Urinary alkalinization with Intravenous sodium bicarbonate and oral acetylcysteine are widely used to prevent acute kidney injury and associated adverse outcomes after angiography without definitive evidence of their efficacy.
Dr.Steven D. Weisbord and associates in a multicenter study randomized 5177 patients scheduled for angiography (primarily coronary) to receive periprocedural administration of intravenous sodium bicarbonate or saline and, additionally, to receive acetylcysteine or placebo. All the selected patients had estimated glomerular filtration rates (GFRs) between 15 and 59 mL/minute/1.73 m2, and all patients were receiving iso-osmolar or low-osmolar agents.

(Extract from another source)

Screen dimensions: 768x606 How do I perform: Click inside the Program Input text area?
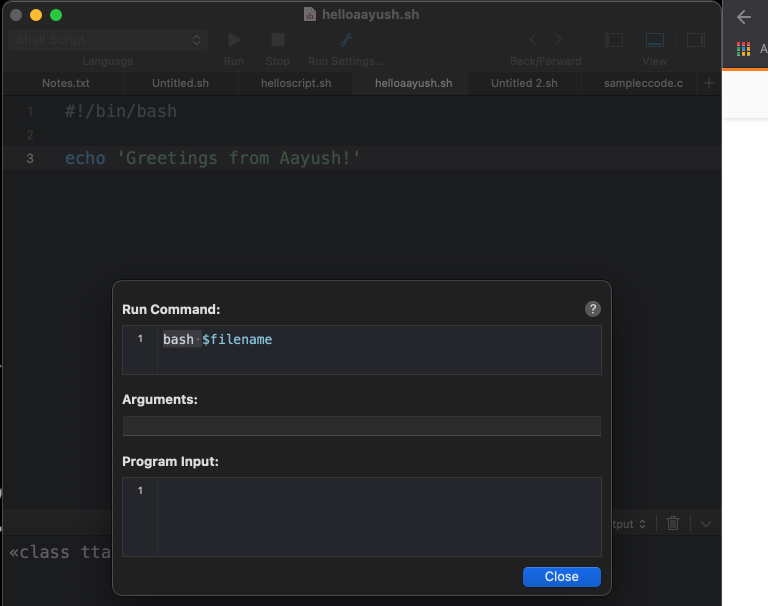coord(378,516)
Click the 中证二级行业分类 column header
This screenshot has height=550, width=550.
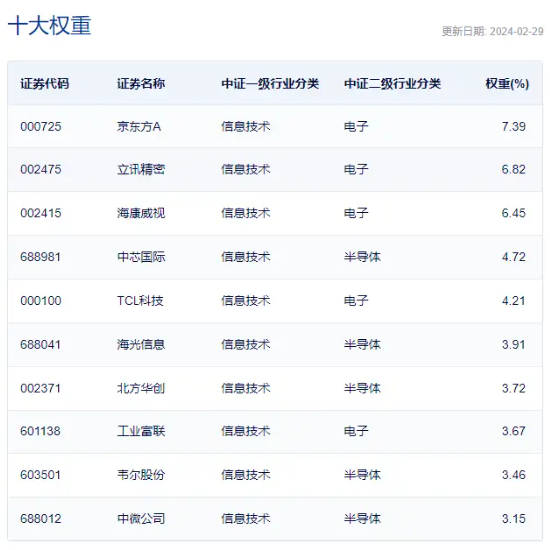(393, 84)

The primary endpoint was a composite of death, the need for dialysis, or a persistent increase of at least 50% from baseline in the serum creatinine level at 90 days. Contrast-associated acute kidney injury was a secondary endpoint.

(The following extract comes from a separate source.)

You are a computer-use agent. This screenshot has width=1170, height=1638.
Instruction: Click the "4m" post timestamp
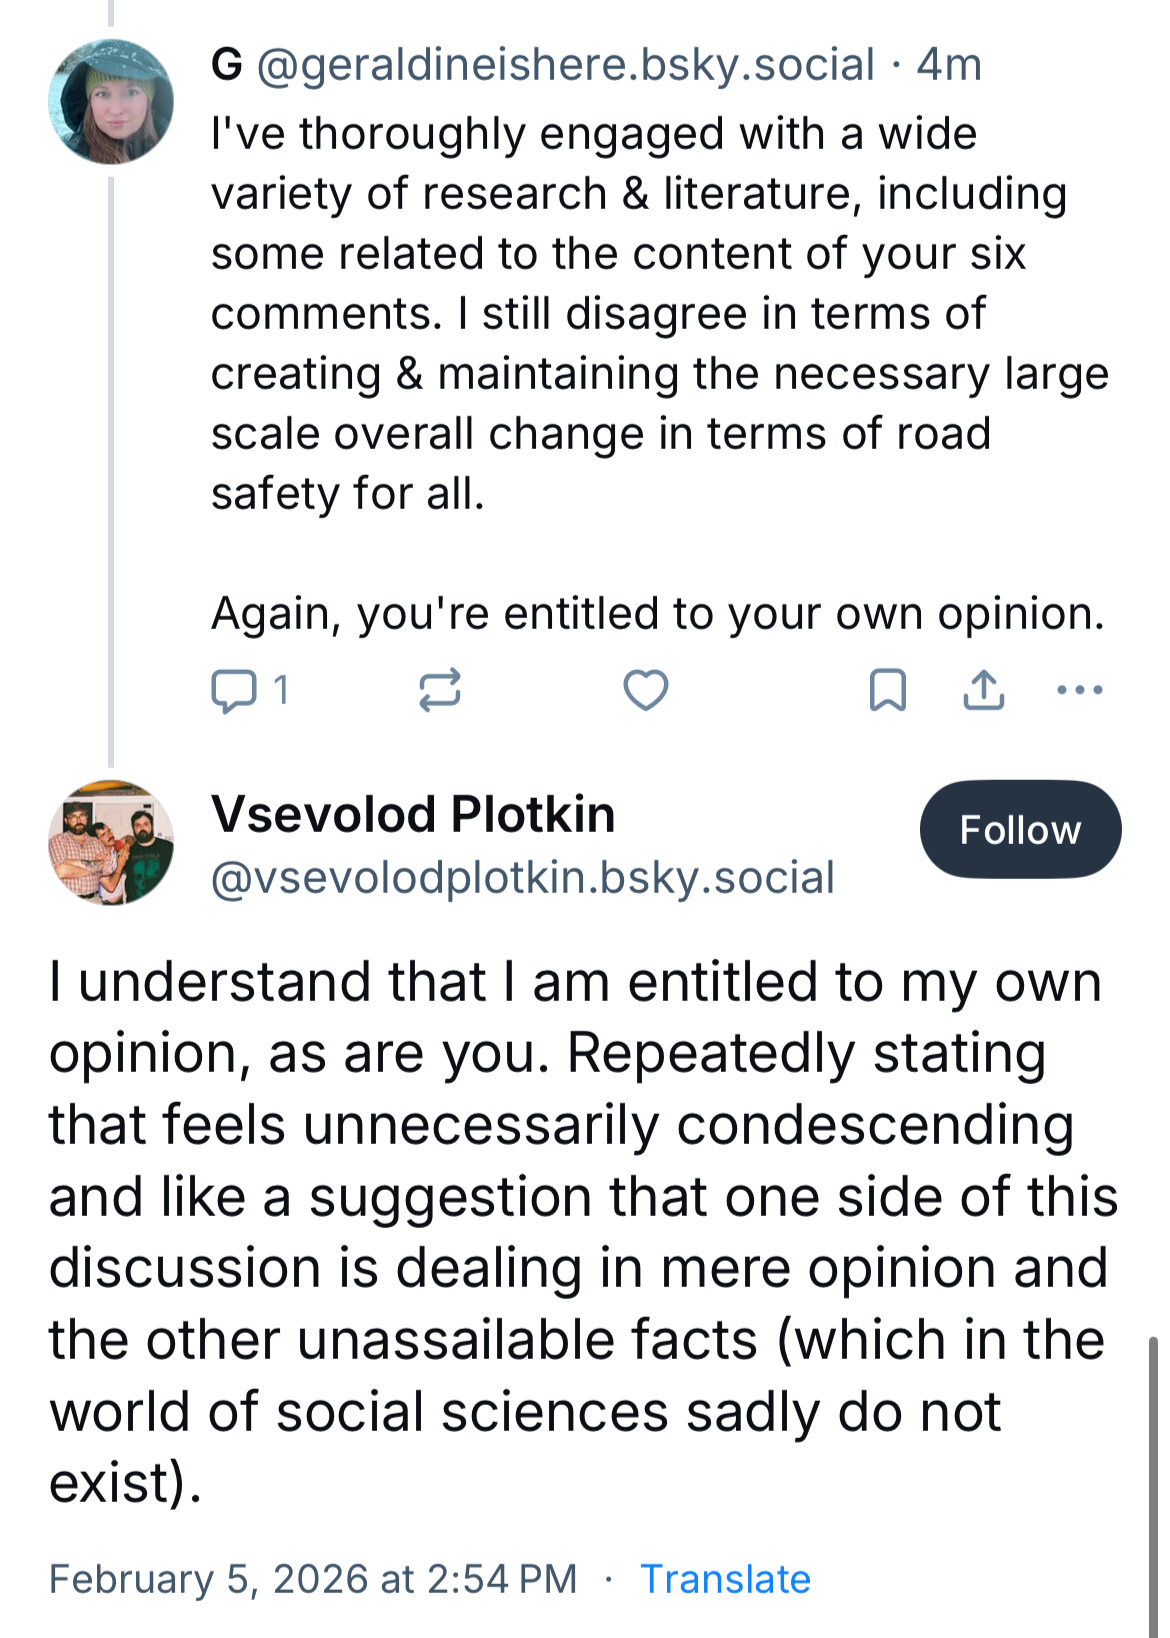pos(949,65)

The researchers found that there were no significant between-group differences in the rates of contrast-associated acute kidney injury in patients who received saline only and those who received bicarbonate, acetylcysteine, or both agents. Similarly, researchers noted no differences between groups in the incidence of acute kidney injury within several days (≈9% in each group).
This study concluded that among patients at high risk for renal complications who were undergoing angiography, there was no benefit of intravenous sodium bicarbonate over intravenous sodium chloride or of oral acetylcysteine over placebo for the prevention of death, need for dialysis, or persistent decline in kidney function at 90 days or for the prevention of contrast-associated acute kidney injury.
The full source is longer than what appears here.